Import CSV Pulling One Column Field from Existing Table

I'm learning MySQL and PHP (running XAMPP and also using HeidiSQL) but have a live project for work that I'm trying to use it instead of the gazillion spreadsheets in which the information is currently located.
I want to import 1,000+ rows into a table (tbl_searches) where one of the columns is a string (contract_no). Information not in the the spreadsheet required by tbl_searches includes search_id (PK and is AUTO_INCREMENT) and contract_id. So the only field I am really missing is contract_id. I have a table (tbl_contracts) that contains contract_id and contract_no. So I think I can have the import use the string contract_no to reference that table to grab the contract_id for the contract_no, but I don't know how.
[EDIT] I forgot to mention I have successfully imported the info using HeidiSQL after I exported the tbl_contracts to Excel and then used it the Excel VLOOKUP function but that ended up yielding incorrect data somehow.
You can do it like this
LOAD DATA LOCAL INFILE '/path/to/your/file.csv'
INTO TABLE table1
FIELDS TERMINATED BY ','
OPTIONALLY ENCLOSED BY '"'
LINES TERMINATED BY '\n' -- or '\r\n' if the file has been prepared on Windows
(#field1, #contract_no, #field2, #field3,...)
SET column1 = #field1,
contract_id = (SELECT contract_id
FROM tbl_contracts
WHERE contract_no = #contract_no
LIMIT 1),
column2 = #field2,
column3 = #field3
...
try something like this: (I am assuming that you have data in tbl_contracts)
<?php
$handle = fopen("data_for_table_searches.csv", "r");
while (($data = fgetcsv($handle,",")) !== FALSE) { // get CSV data from you file
$contract_id = query("SELECT contract_id FROM tbl_contracts WHERE contract_number = " . $data[<row for contract number>]); // whatever is the equivalent in heidi SQL, to get contract id
query("INSERT INTO tbl_searches values($contract_id, data[0], data[1], data[2],...)"); // whatever is the equivalent in heidi SQL, insert data, including contract id into tbl_searches
}
fclose($handle);
?>
Thanks for everyone's input. peterm's guidance helped me get the data imported. Rahul, I should have mentioned that I was not using PHP for this task, but rather just trying to get the data into the tables using HeidiSQL. user4035 asked for more detail and so that's here too.
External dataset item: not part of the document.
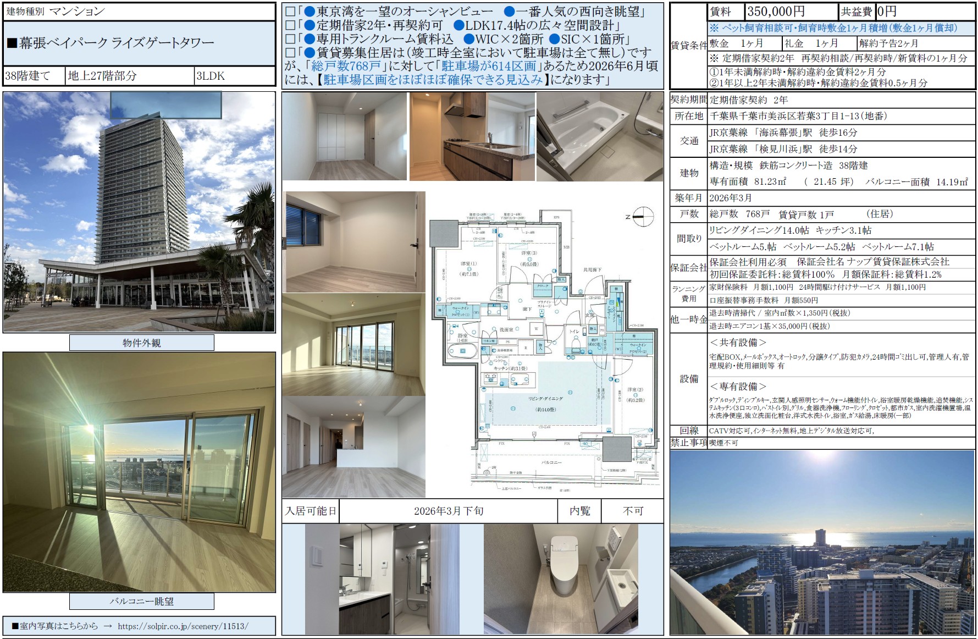Click the blue bullet before LDK17.4帖の広々空間設計
This screenshot has width=978, height=639.
(458, 25)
I have three tables in the database.
tbl_status has two fields, status_ID (AUTO_INCREMENT) and status_name.
tbl_contracts has two columns, contract_ID (AUTO_INCREMENT) and contract_no (a string).
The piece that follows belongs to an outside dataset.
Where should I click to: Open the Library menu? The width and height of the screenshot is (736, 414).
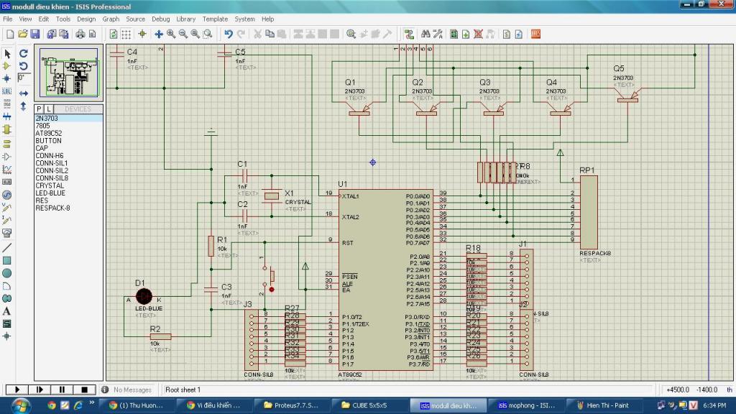pyautogui.click(x=185, y=19)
The last table (tbl_searches) will be the active(?) table in that this is where the users' actions will be recorded.
The first two of these tables were easily populated. tbl_status has 11 rows that will describe the status of the contract and these were just typed into an Excel spreadsheet and imported via CSV through HeidiSQL.
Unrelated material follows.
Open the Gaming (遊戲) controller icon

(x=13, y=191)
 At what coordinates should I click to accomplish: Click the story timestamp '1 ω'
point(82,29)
For the second table I had 1,000+ "contracts" to import and so I left the first column in Excel blank and the second column containing the string of the contract and imported them the same way.
The third table has seven fields: search_id (AUTO_INCREMENT), contract_id, contract_no, status_id, notes, initials and search_date (I forgot about that one until just now).
I wanted to insert the spreadsheet that had the search information on it into tbl_searches. It has the contract_no, but not the contract_id. I needed to insert the rows and have the query grab the contract_id from tbl_contracts. It took me a bit to get it right without errors and some unexpected results. (The following query omits the need for search_date.)
LOAD DATA LOCAL INFILE '\\\\PATH\\PATH\\PATH\\PATH\\FILENAME.csv'
INTO TABLE `hoa_work`.`tbl_searches`
FIELDS TERMINATED BY ',' OPTIONALLY ENCLOSED BY '"' ESCAPED BY '"' LINES TERMINATED BY '\r\n'
IGNORE 1 LINES --because the first row of the CSV has column headers
(#search_id, #contract_id, #contract_no, #status_id, #notes, #initials)
SET
search_id = NULL, --is an AUTO_INCREMENT field
contract_id = (SELECT contract_id
FROM tbl_contracts
WHERE contract_no = #contract_no
LIMIT 1),
contract_no = #contract_no,
status_id = #status_id,
notes = #notes,
initials = #initials;
/* Affected rows: 1,011 Found rows: 0 Warnings: 0 Duration for 1 query: 0.406 sec. */
I learned here that the #blah are user variables. If I run the following query it will tell me how the variable is defined. Since I was inserting 1,000+ rows from the CSV file it gave me the answer for the last row that it inserted.
SELECT #contract_no
If you have any suggested improvements on the way I ultimately wrote the query please do tell me.
-Matt

Mysql Load Data for existing column of a table

Initially I have uploaded Using load Data Infile row is having like 100000 Im Using Ubuntu
Example:data
ToneCode....Artist...MovieName...Language
1....................Mj..........Null........... English
3....................AB..........Null........... English
4....................CD.........Null........... English
5....................EF..........Null........... English
But Now I have To update Column MovieName Starting From ToneCode 1 till 100000 row I’m having data in .csv file to update .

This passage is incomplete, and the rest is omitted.